Phase two of the £7.5m Gigastack project, comprising partners Orsted, ITM Power, Phillips 66 and Element Energy, will conduct a front-end engineering design study on a 100MW electrolyser system using staged installations with a nominal capacity of 20MW as part of the phase.
Gigastack’s FEED study will detail the actual design of a hydrogen production system connected to a wind farm and industrial off-taker using ITM Power’s electrolyser stack technology, electricity from the Hornsea 2 offshore wind farm.
The resulting renewable hydrogen will supplied to an industrial off-taker, Phillips 66’s Humber Refinery.
Referring to Gigastack, RenewableUK policy and regulation head Rebecca Williams said: “Green hydrogen has the potential to be a gamechanger in the energy sector, accelerating the transition to net zero emissions.
“This is a ground-breaking project, with what will be the world’s largest offshore wind farm set to provide renewable electricity to make green hydrogen, which can be stored to make our power system more flexible, or used as a clean fuel for transport, industry and heating.
“The UK is a global leader in renewables and innovative technologies like green hydrogen will grow our low carbon industrial base, creating thousands of green collar jobs, including opportunities for workers to make the transition from fossil fuels into the renewable energy sector, and export opportunities worldwide”.
A “key objective” of the Gigastack project is to “identify and highlight” regulatory, commercial and technical challenges for real applications of industrial-scale renewable hydrogen systems, said the partners.

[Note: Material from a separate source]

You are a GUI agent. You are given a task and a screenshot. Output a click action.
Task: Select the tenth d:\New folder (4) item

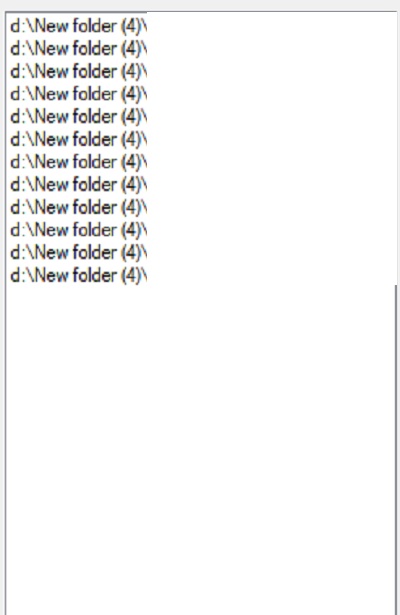[x=78, y=230]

As part of the second phase, ITM Power will also install and trial both their next-generation electrolyser stack and the semi-automated manufacturing machines required for large-scale and high-volume manufacture of these new large low-cost stacks.
“This will help validate a complete production system capable of delivering hundreds of megawatts of electrolysers per year,” added the consortium.

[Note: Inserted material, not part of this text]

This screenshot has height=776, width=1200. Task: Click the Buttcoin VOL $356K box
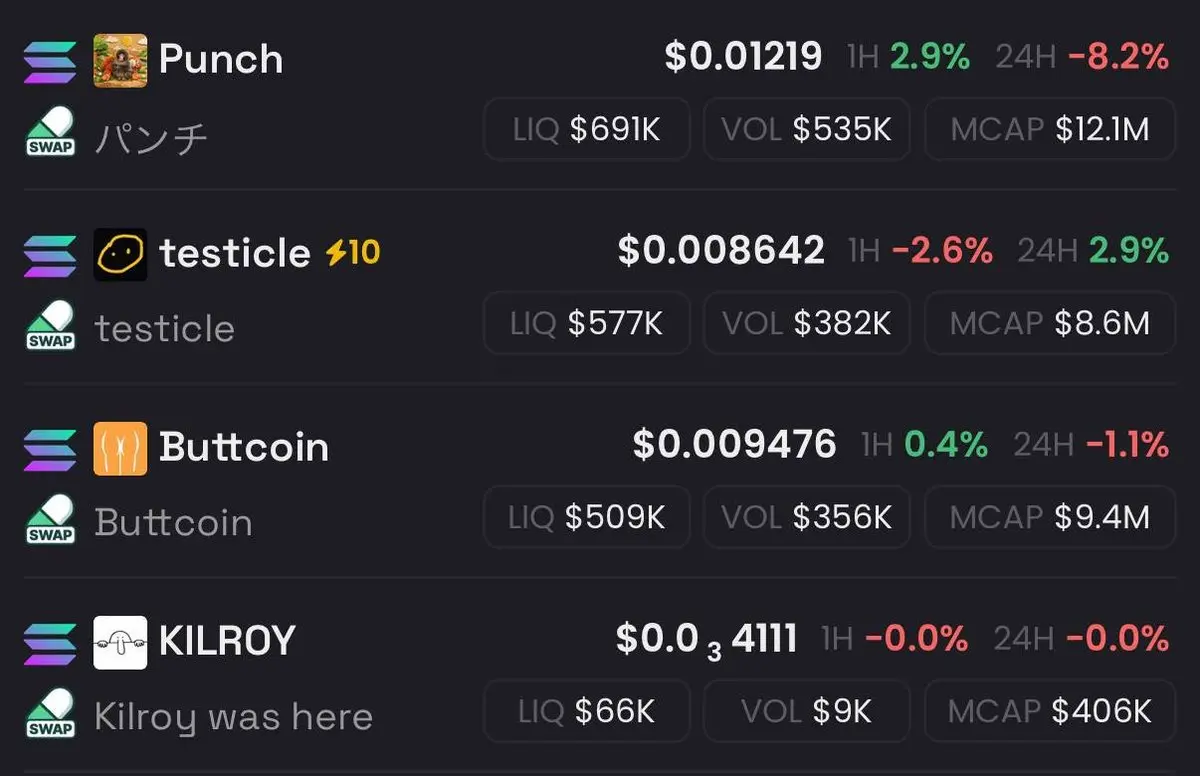tap(806, 517)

Initial feasibility of the Gigastack project, which finished in 2019, involved ITM Power designing a low-cost modular 5MW electrolyser ‘stack’, collaborating with Orsted to understand the potential synergies with offshore wind farms and with Element Energy to undertake a market analysis and explore business models for the first industrial-scale 100MW electrolysers.
Orsted hydrogen vice president Anders Christian Nordstrom said: “Creating renewable hydrogen with offshore wind really has the potential to decarbonise industrial processes, and what is needed now is to scale up the electrolyser technology and bring the cost down. We’ve seen this happen in offshore wind.
“With industry and government working together, there has been a rapid deployment and a huge cost reduction. This project aims to do the same with hydrogen. At the right cost, this technology has the potential to play a huge role in meeting the UK’s decarbonisation targets.”